JAKARTA, KOMPAS.com - Staf Ahli Kemenko Perekonomian Elen Setiadi mengatakan, pemerintah mengajukan perubahan terkait pesangon Pemutusan Hubungan Kerja (PHK) dalam UU Nomor 13 Tahun 2003 tentang Ketenagakerjaan di RUU Cipta Kerja.
Sebab, menurut Elen, dalam UU Ketenagakerjaan, aturan mengenai pemberian pesangon PHK sebanyak 32 kali upah, sangat memberatkan pelaku usaha.
"Pemberian pesangon PHK sebanyak 32 kali upah sangat memberatkan pelaku usaha. Hal ini juga mengurangi minat investor untuk berinvestasi," kata Elen dalam rapat Badan Legislasi DPR secara virtual, Sabtu (26/9/2020).

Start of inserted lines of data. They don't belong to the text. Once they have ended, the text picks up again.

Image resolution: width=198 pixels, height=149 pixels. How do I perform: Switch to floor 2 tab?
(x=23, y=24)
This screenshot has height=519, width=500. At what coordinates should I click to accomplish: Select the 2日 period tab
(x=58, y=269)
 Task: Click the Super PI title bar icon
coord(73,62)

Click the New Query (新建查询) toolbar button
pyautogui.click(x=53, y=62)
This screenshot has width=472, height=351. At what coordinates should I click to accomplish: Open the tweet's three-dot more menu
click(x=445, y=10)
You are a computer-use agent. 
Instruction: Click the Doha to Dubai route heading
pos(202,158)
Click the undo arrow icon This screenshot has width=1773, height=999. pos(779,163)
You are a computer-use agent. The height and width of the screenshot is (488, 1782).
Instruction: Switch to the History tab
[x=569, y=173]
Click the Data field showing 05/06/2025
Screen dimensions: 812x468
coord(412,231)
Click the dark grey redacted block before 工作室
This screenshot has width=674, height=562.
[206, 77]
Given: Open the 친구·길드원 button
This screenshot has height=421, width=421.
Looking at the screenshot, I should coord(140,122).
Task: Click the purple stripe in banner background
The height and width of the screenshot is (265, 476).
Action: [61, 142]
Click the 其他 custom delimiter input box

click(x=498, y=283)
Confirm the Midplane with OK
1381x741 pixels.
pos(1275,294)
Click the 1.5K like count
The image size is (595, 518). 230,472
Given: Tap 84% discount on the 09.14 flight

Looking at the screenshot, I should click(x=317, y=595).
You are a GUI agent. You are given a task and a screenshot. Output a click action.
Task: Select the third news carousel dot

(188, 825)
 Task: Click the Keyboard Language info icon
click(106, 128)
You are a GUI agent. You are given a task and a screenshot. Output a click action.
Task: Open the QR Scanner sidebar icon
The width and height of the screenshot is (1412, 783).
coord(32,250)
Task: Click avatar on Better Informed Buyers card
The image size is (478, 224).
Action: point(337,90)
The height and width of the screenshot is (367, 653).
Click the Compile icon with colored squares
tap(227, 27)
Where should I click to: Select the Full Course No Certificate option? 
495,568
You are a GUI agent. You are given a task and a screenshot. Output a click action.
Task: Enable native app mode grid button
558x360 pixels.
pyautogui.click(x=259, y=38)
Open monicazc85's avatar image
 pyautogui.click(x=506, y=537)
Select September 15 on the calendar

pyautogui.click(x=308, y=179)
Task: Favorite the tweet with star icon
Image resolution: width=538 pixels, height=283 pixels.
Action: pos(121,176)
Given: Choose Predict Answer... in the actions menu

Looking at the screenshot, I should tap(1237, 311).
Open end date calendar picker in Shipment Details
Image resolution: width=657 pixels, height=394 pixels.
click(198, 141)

Baca juga: Pemerintah Ajukan Perubahan di RUU Cipta Kerja, TKA Ahli Agar Dipermudah Kerja di Indonesia
Elen mengatakan, dalam RUU Cipta Kerja, pemerintah mengajukan ada penyesuaian perhitungan pesangon PHK.
"Kemudian, menambahkan program jaminan kehilangan pekerjaan (JKP)," ujarnya.
Di samping itu, Elen mengajukan perubahan dalam UU Ketenagakerjaan di RUU Cipta Kerja terkait Perjanjian Kerja Waktu Tertentu (PKWT) atau pekerja kontrak.
Elen mengatakan, pemerintah menginginkan agar pekerja kontrak mendapatkan hak dan perlindungan yang sama dengan pekerja tetap.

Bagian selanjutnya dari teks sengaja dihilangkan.